# Task:
Rewrite the records below, replacing "screenshot" with "capture" and changing nothing else. Omit the pictures.

[start]

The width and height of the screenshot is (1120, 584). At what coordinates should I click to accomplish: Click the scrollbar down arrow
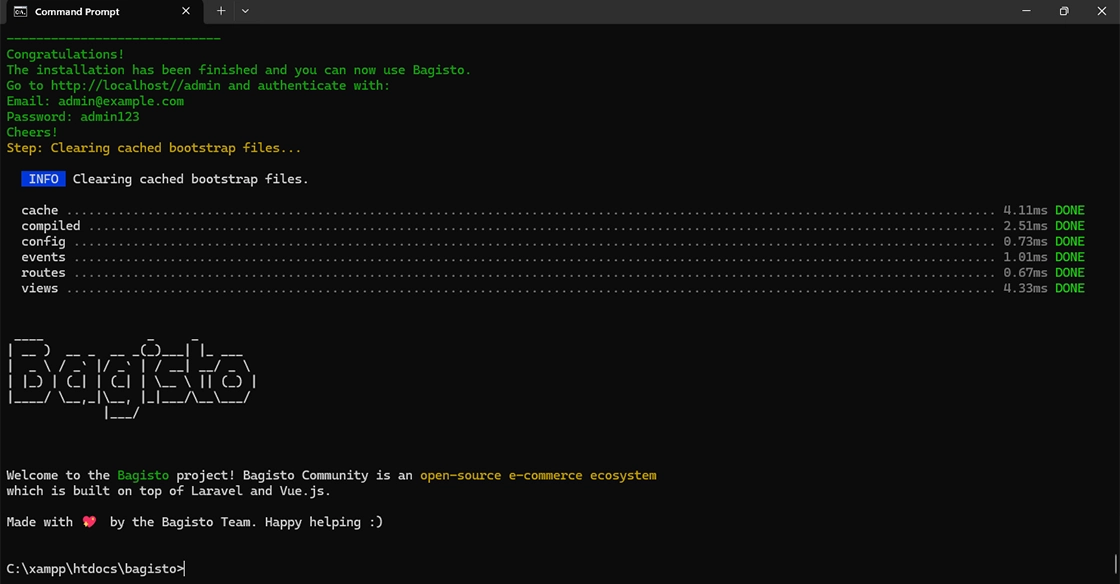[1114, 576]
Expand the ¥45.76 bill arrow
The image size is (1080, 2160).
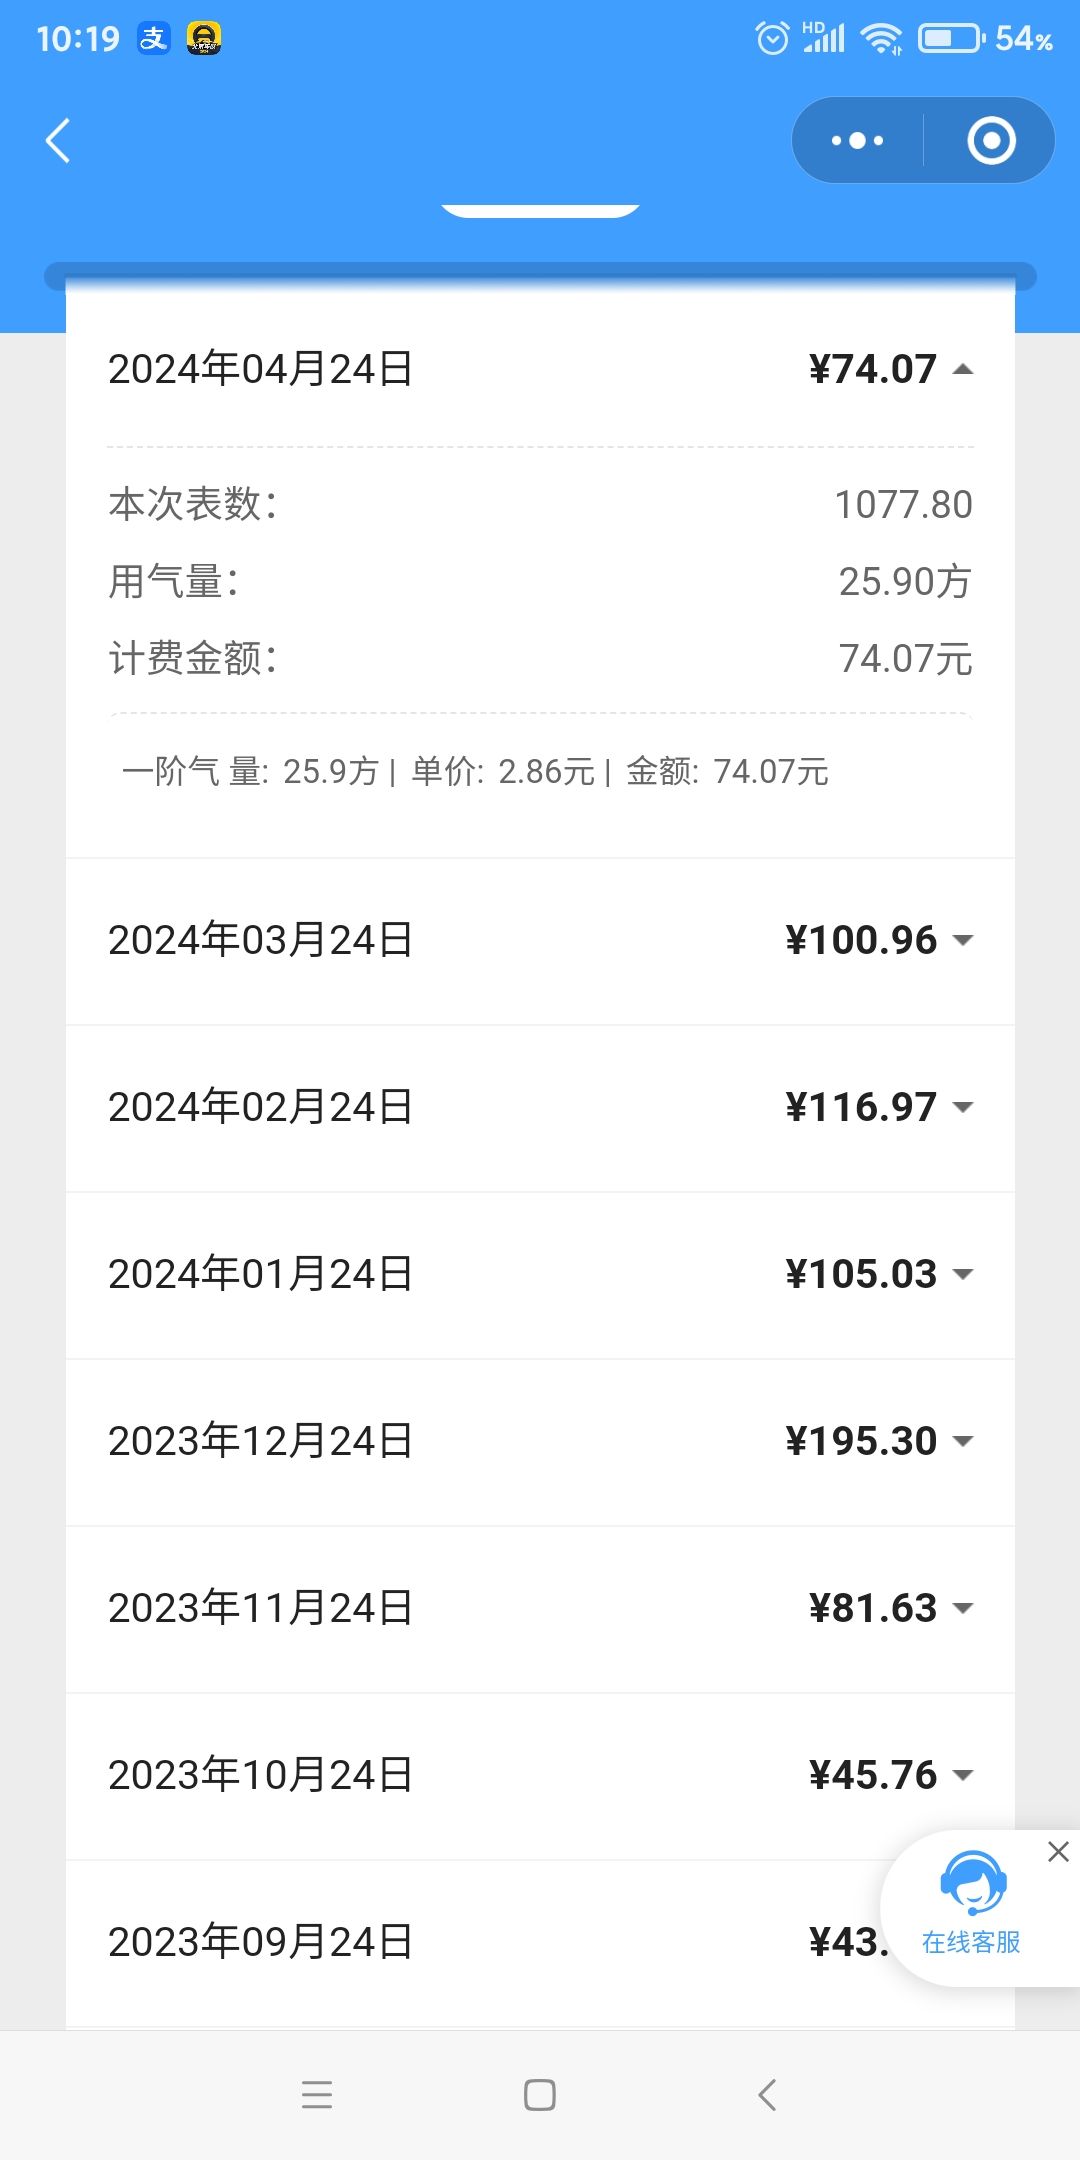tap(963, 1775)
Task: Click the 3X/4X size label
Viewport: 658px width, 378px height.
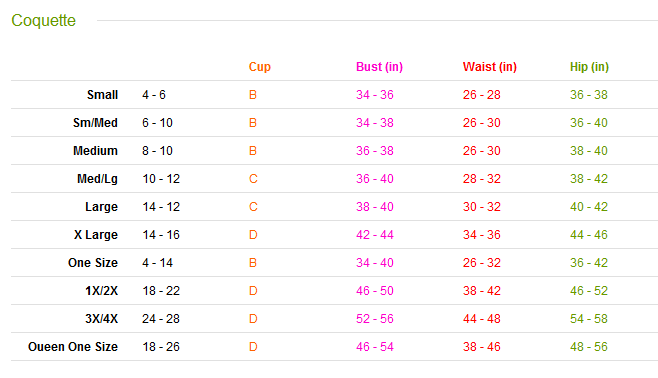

[end]

# Exercise answer:
The width and height of the capture is (1120, 584). At what coordinates should I click to accomplish: Click the scrollbar down arrow
[1114, 576]
Expand the ¥45.76 bill arrow
The image size is (1080, 2160).
tap(963, 1775)
Task: Click the 3X/4X size label
Viewport: 658px width, 378px height.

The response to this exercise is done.